Data to examine:
§ §

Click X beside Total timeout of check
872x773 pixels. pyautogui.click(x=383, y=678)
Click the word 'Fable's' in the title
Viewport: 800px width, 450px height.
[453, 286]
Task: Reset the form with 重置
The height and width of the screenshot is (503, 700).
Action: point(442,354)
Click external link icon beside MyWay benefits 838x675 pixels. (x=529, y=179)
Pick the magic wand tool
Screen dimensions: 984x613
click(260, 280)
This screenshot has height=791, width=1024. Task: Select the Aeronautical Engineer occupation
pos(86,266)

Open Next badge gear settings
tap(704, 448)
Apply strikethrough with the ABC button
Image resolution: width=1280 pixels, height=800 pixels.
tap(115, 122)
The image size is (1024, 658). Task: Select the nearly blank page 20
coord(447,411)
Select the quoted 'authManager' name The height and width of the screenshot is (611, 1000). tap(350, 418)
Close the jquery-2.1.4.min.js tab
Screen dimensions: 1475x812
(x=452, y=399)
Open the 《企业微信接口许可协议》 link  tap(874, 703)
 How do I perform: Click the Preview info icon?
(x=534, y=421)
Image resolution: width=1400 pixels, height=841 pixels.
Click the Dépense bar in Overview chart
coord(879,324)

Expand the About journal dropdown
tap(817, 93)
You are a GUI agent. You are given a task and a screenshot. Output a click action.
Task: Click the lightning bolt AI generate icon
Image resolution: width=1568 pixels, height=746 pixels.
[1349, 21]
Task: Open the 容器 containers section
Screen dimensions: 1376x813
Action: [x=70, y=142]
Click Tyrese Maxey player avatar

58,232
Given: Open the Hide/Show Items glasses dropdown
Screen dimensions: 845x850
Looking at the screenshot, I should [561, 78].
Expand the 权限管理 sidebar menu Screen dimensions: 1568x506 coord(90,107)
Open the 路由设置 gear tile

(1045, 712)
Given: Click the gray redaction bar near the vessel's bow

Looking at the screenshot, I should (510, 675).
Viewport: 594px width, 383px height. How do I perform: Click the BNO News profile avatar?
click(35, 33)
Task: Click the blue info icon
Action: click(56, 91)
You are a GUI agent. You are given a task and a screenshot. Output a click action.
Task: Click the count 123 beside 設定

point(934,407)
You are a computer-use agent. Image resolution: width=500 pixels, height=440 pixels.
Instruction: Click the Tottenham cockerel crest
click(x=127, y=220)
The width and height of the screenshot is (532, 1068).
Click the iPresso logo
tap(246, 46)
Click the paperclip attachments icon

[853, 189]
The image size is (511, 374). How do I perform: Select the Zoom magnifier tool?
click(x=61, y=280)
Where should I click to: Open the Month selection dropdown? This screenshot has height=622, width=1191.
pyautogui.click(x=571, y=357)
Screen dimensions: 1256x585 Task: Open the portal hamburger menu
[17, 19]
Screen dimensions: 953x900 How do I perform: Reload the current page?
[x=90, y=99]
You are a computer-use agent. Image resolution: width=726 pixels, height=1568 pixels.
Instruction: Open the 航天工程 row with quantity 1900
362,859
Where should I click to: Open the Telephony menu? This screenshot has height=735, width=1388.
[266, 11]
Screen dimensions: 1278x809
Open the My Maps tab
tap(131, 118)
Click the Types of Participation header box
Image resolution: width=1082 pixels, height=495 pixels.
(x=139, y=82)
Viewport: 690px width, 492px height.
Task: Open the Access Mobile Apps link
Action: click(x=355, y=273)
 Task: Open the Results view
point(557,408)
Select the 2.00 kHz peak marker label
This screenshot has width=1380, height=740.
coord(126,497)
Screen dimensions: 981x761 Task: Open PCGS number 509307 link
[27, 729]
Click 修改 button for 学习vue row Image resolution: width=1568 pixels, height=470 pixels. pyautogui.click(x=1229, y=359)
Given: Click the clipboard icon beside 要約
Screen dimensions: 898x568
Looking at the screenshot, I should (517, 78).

§ §

Description of the task: Determine how many lines in the records include the string "computer". Only that number should be given.

Your response: 2